Rudd’s investigations and theories make sense: the gold star culture that starts at school, the addictive lure of technology, and the difficult of deviating from the career ladder amongst others.
A personal warning here as a female reader in a similar demographic to the target male audience of this book: I had that Athena poster as did 5 of my school friends and now our illusions are shattered!!
Great book! Sometimes these kind of books can become repetitive or feel like a lecture, this book is interesting and engaging, and whilst it isn’t a self help book it’s a must read for men who want to reflect on where they’re at!
So worth a read, I learned a lot about the role society asks men to play. I will admit I have rarely thought about this and found this an interesting and enlightening read.
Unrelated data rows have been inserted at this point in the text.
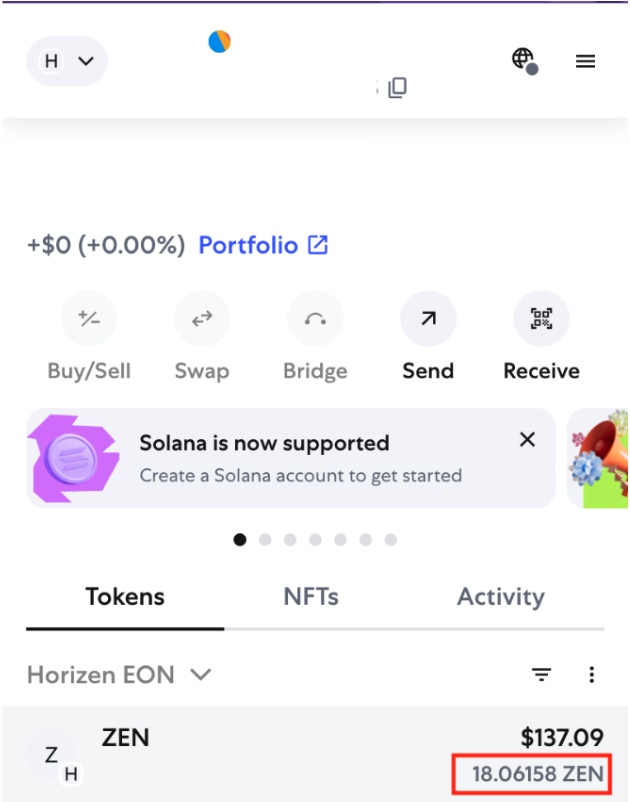Copy the account address

397,88
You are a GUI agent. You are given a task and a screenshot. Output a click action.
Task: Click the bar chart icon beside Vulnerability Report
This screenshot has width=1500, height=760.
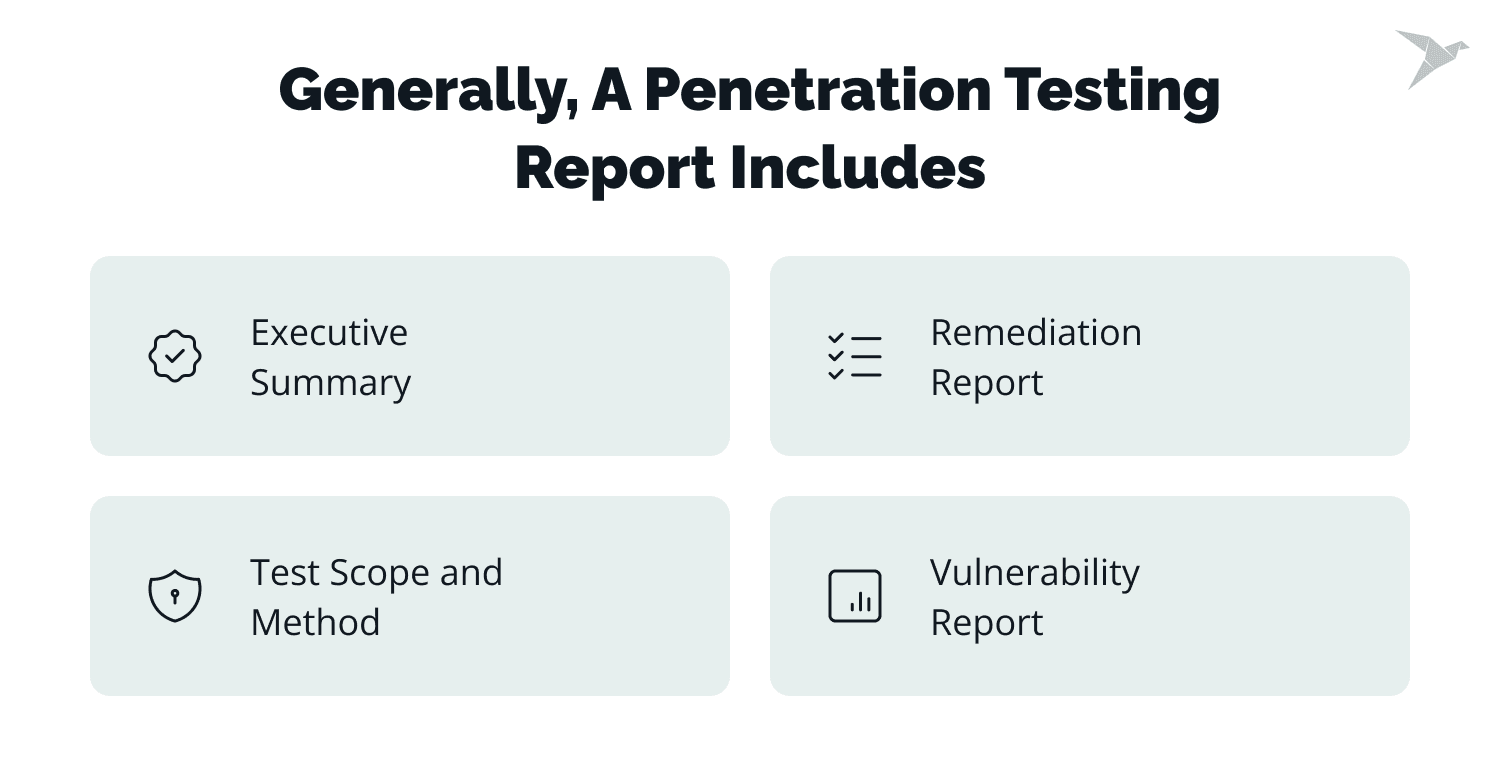click(855, 596)
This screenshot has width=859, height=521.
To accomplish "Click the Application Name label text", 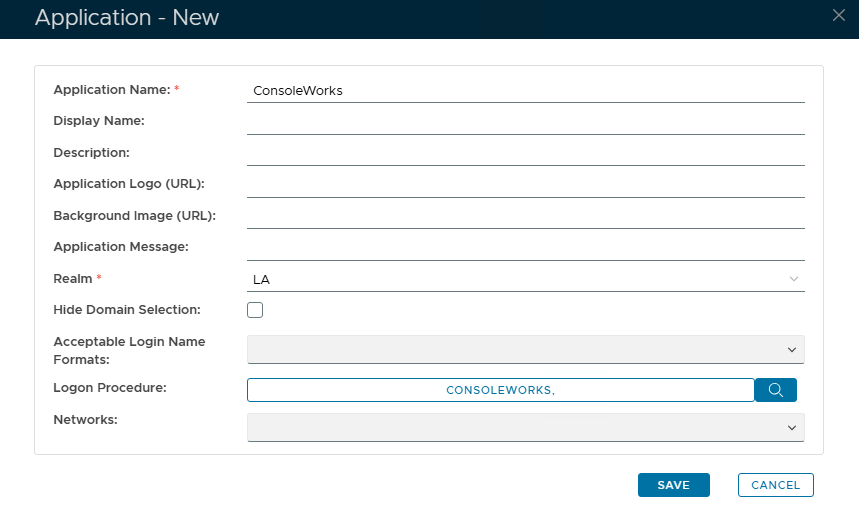I will pyautogui.click(x=111, y=90).
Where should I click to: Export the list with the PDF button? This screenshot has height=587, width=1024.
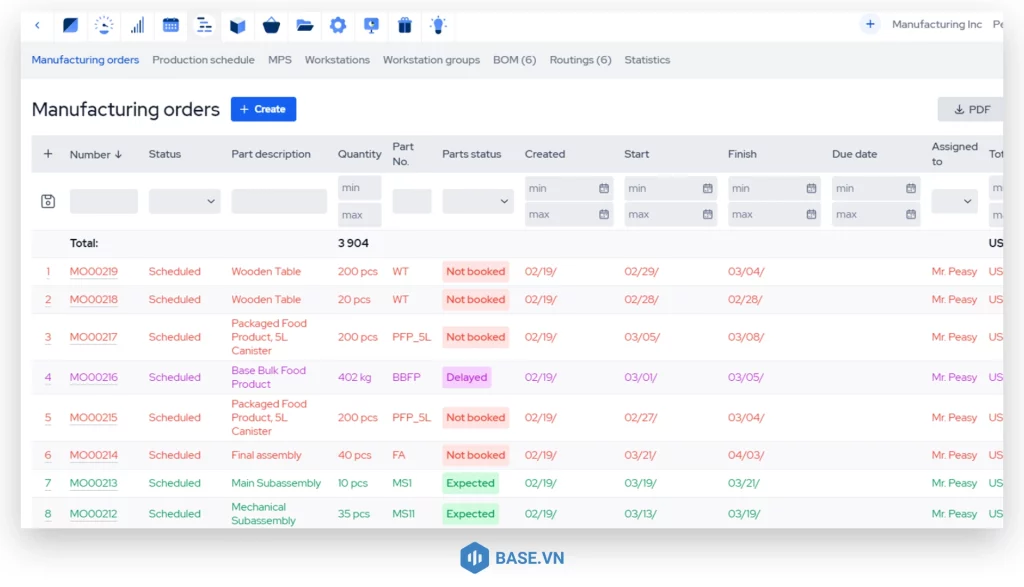point(971,109)
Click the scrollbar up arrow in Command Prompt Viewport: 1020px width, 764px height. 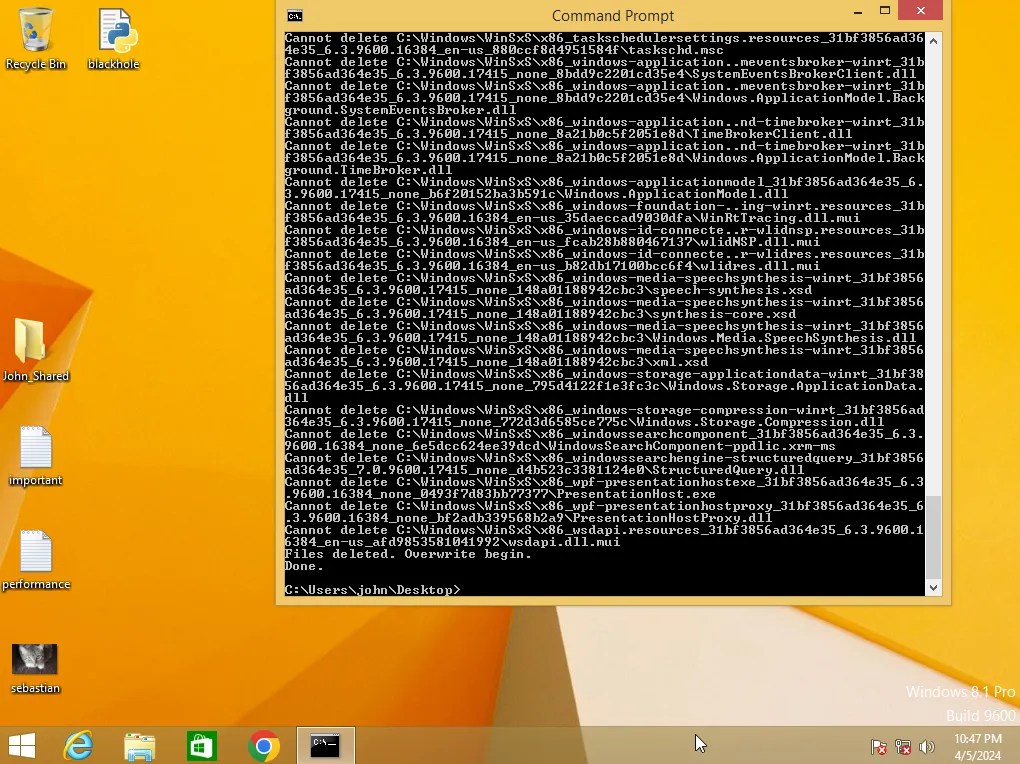(x=934, y=41)
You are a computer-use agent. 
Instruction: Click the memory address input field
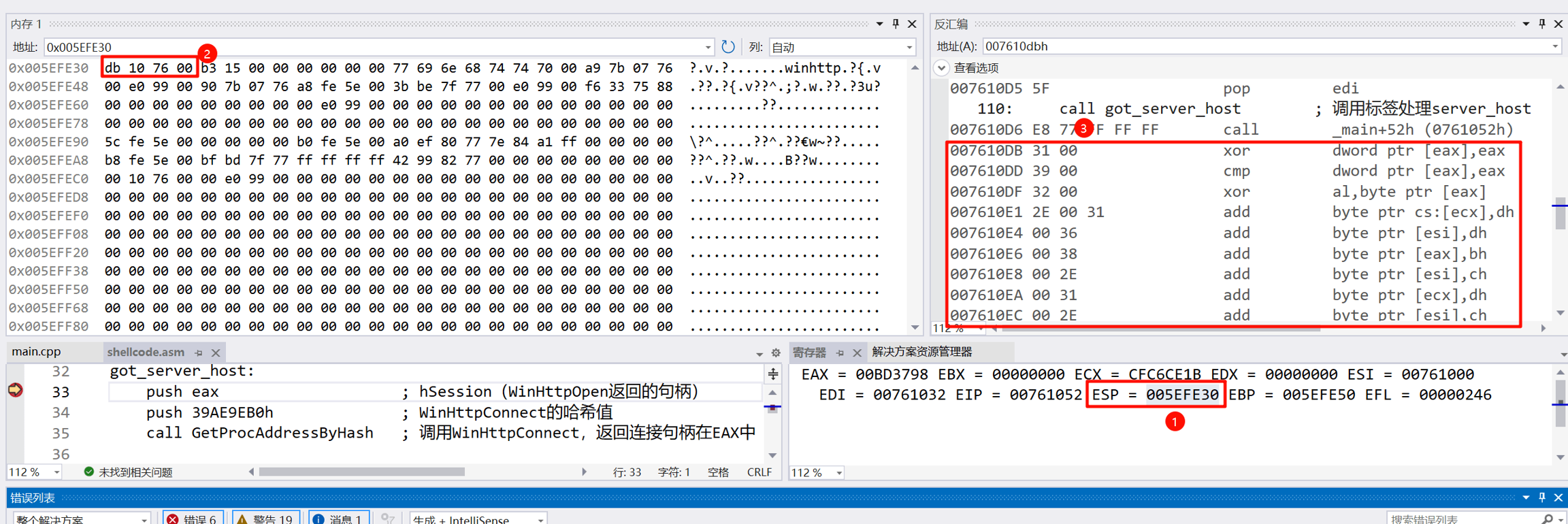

Helpful and relatable, this is a well-written self-help book for people that don’t normally do self-help books.
I liked Rudd’s humorous inflections that dotted around the serious case studies. Chapters on career, money, sex and childhood made sure the topic of male happiness was viewed from many aspects of life.
It also helped that I read this at the same time as someone else in a position of needing to read this book; we compared anecdotes and discussed some of the topics that came up in the book. It was massively helpful, and this book was the springboard to deeper conversation.